That was me in the mid 1500’s. I was a good looking lad then. A bit effeminate, but good haircut... what happened? you might ask.
My name (and this is sheer coincidence) was Luigi Gonzaga. I died young and was made a saint posthumously – or beatified, as they say – but I run ahead of myself. First – against my father’s wishes, who preferred I become a soldier or a marquis in a long line of fat and opulent noblemen– I entered the Jesuit order. I worked tirelessly for the poor. I gave up every penny and it is said that at the height of my selflessness I carried a moribund man twenty miles into Rome, a plague-ridden man, a dead man. I died two weeks later of the same disease.
You will ask, how the hell do I know this? You will ask, how does a man who xeroxes for a living – a Croatian national who xeroxes for a living in a business park on the outskirts of Amsterdam, how can such a man have this kind of profound historical “memory” – that is, if you got past the first hurdle that it could be me at all. In any case, you will pronounce me a fool, or at least you will think it, and you will laugh nervously. But I will laugh too. I will laugh louder than you and longer, and then I will laugh again, and at that moment you will be silent and you’ll think fuck, is this guy serious?
I’m dead serious Brendan, that’s me. Ok, I’ve changed a bit. I don’t carry dead guys to Rome on my back anymore, but that was me. I swear.
Lui, dude, the only thing you got in common with this guy is that you're dating a Jewish girl.
He’s a Jesuit, Brendan, JESUIT, not Jewish.
Then you're really talking out of your ass. Stop being crazy, you’re scaring me.

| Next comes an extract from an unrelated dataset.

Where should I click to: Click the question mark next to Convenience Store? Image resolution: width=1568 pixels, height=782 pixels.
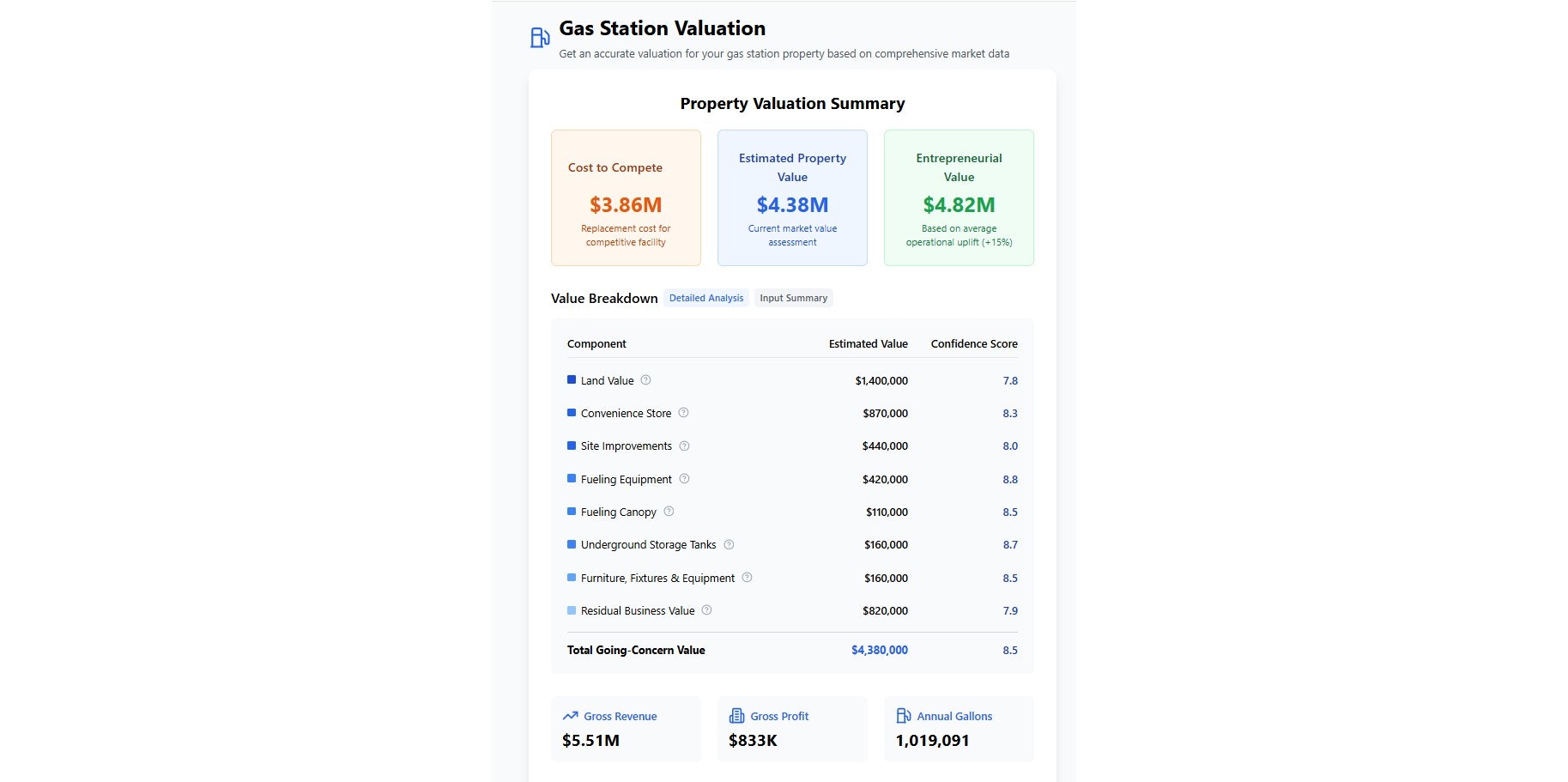coord(682,413)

Then why are you laughing?
I just know. I know in my bones. And you want to know how I know? You want me to tell you how? I’m going to tell you, but expect no hocus-pocus, expect no mysticism, expect no illumination, no smoke-breathed apparition with a message of "information"…Simply, I recognized him. That’s all. Like you recognize a man on the street, like you recognize a friend in a crowd. I recognized him because we were friends – what I mean is, I liked who I was, and I don't just mean the good guy in sandals, I liked my whole attitude, my game plan, my set of principles, I liked the calluses under my feet, I liked the chunk of cheese and bread in my satchel, I liked travelling light, I liked my haircut, and especially, I liked pissing off my dad. In short, I liked ME under the Gonzaga rule. It is much later, in subsequent centuries - especially recently - that I developed my cynicism and miniaturized self-esteem. I had no such issues at the time.
But now you raise your eyebrows, and you ask, but how did you find him then? On Facebook? And you smirk. And I tell you it straight.
In a book, Goni, at the library. He was on a postcard in a book.
What? Come on Lui, you have to do better than that…
That's where I found him. A random book. I opened it and there he was.
What book?
What difference does it make? It was random.
It makes a difference. If everything in your account can be random except him, it doesn’t work. What book?
Don’t get smart Gon, I just know, alright.
You’re telling me you were a 16th century blue-blooded, Italian saint. Excuse me for being sceptical... Luigi… tell me what book!